> [Extrait du texte]:

########

Malgré leur solidarité affichée, les libraires de Guyane commencent à trouver le temps long. La grève générale qui depuis le 27 mars bloque quasiment toute activité économique sur ce territoire ultramarin, dans le nord de l’Amérique du sud, affecte dangereusement leur économie, déjà fragile.

"Nous ne pouvons plus rien faire : toutes les commandes sont bloquées, plus aucun livre n’arrive et, même si nos boutiques restent ouvertes, nos clients ne viennent plus", s’inquiète Judith Convert. Sans chiffre d’affaires depuis quinze jours, la propriétaire de la librairie-papeterie Le Toucan, à Saint-Laurent-du-Maroni, dans le nord de la Guyane, craint, comme son confrère Frédéric Dumas, de La Cas’a Bulles et de Lettres d’Amazonie, à Cayenne, de ne pouvoir régler les charges et les salaires du mois d’avril. Elle redoute, alors que le mouvement se durcit, "de devoir envisager des licenciements si une solution rapide n’est pas trouvée", et cela malgré les mesures de sauvegarde sollicitées dès le 28 mars par Frédéric Dumas, et acceptées par la Centrale de l’édition et les fournisseurs, telle une souplesse accrue sur les échéances et les retours.

Plus rien ne sera comme avant

En dépit des menaces directes qu’elle fait peser sur l’économie du livre, la crise que traverse la Guyane suscite aussi des espoirs. "Après ces événements, plus rien ne sera comme avant, veut croire Tchisséka Lobelt, qui promeut le livre depuis vingt ans en Guyane à travers son association Promolivre. C’est l’occasion pour les acteurs de la chaîne du livre, qui restent éclatés, de se rassembler, de porter des projets communs et de sortir de l’entre-soi." Parmi les multiples revendications portées par les différents collectifs à l’initiative de la grève générale, Tchisséka Lobelt souhaite inscrire la création d’un fonds spécifique au livre et à la lecture, qui permettrait notamment d’aider les auteurs locaux à se déplacer et à rayonner sur le territoire guyanais et en dehors de lui.

########

> [Exercices proposés]:
a - Répondez aux questions suivantes à partir de l’article sur les libraires de Guyane.
(i) Depuis quelle date la grève générale bloque-t-elle presque toute l’activité économique en Guyane ?
(ii) Dans quelle ville se trouve la librairie-papeterie Le Toucan ?
(iii) Depuis combien d’années Tchisséka Lobelt promeut le livre en Guyane ?
b - Poursuivez l’article sur les libraires de Guyane à partir de sa dernière phrase.

> [Extrait des données]:
########

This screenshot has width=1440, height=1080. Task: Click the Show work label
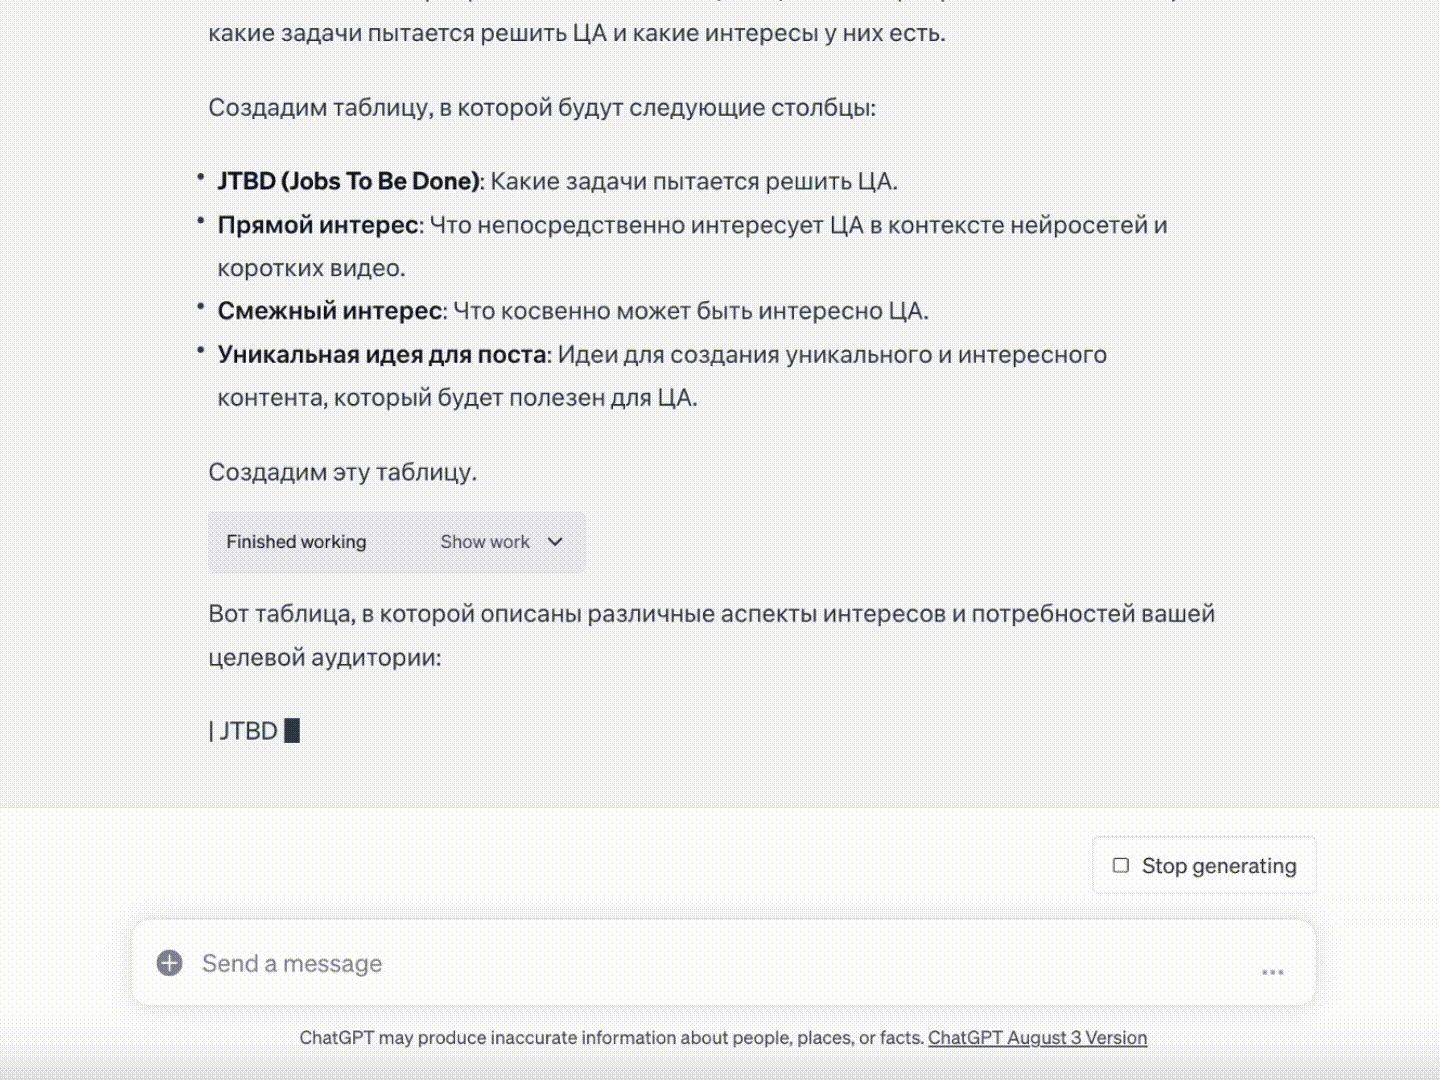coord(485,542)
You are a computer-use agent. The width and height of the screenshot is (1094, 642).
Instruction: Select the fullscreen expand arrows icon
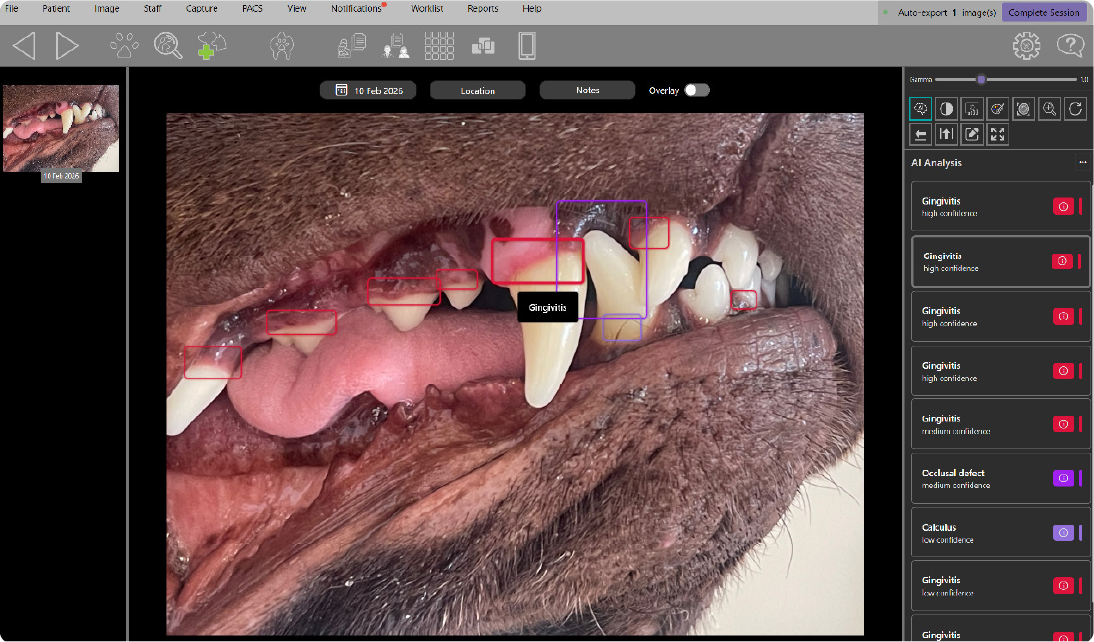[x=998, y=134]
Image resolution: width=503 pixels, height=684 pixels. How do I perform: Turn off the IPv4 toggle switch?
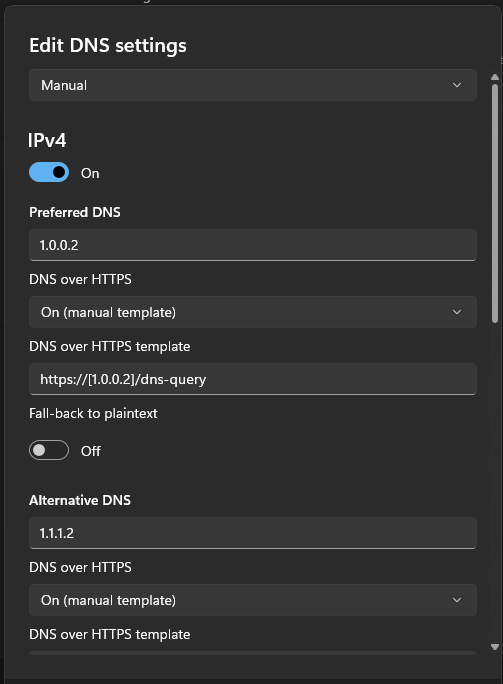(x=49, y=172)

########

> [Réponses aux exercices]:
a -
(i) Depuis le 27 mars.
(ii) À Saint-Laurent-du-Maroni.
(iii) Depuis vingt ans.

b -
Le manque de médiatisation et de publicité autour des auteurs guyanais, pourtant en plein renouvellement, ne constitue pourtant pas la moindre des difficultés auxquelles sont confrontés les acteurs du monde du livre en Guyane. S’y ajoutent, pêle-mêle, la réduction des soutiens publics aux manifestations littéraires, comme le Salon du livre de Cayenne, qui finissent par s’étioler au fil des ans ; le manque de moyens, et surtout d’effectifs et de formation pour faire vivre un réseau de lecture publique par ailleurs déficitaire en mètres carrés ; des disparités énormes de moyens selon les communes ; une politique publique du livre quasi inexistante ; ou encore un prix du livre surtaxé.

Hors-sol

"Nou bon ké sa !" ("on en a marre", en créole), lance vertement Monique Dorcy. La documentaliste fraîchement retraitée, mais toujours très investie, reprend là le slogan scandé lors des manifestations. Elle déplore que "le livre soit le parent pauvre de l’économie et pâtisse du fait que tout doit transiter par la métropole. Acheter des livres brésiliens et surinamiens, qui permettraient de refléter le multiculturalisme de la Guyane, relève du parcours du combattant. Cela nous conduit à une contradiction terrible. Nous sommes hors-sol : ignorés de la métropole et étrangers à ce continent sur lequel nous vivons."

La situation des libraires se révèle tout aussi délicate. Très peu nombreux et concentrés - sur les cinq librairies de Guyane, quatre se trouvent à Cayenne -, ils sont confrontés à des défis communs à l’ensemble de la profession comme la concurrence d’Internet ou le déport de l’activité commerciale vers des zones périurbaines.

Mais ils doivent en outre jongler avec des difficultés propres à la Guyane : les représentants ne passent qu’une ou deux fois par an ; l’équation entre les coûts et les délais de transport est difficile à résoudre, l’avion, plus rapide, demeurant plus cher (2,65 euros le kilo de marchandise) ; les délais de paiement des collectivités courent parfois au-delà de six mois, auxquels s’ajoute un "énorme problème de recrutement, pointe Frédérique Dumas. Les libraires venus de métropole ne restent pas et les locaux, qui ne manquent pas de bonne volonté, sont très peu formés et conservent un rapport au livre et au service client difficile."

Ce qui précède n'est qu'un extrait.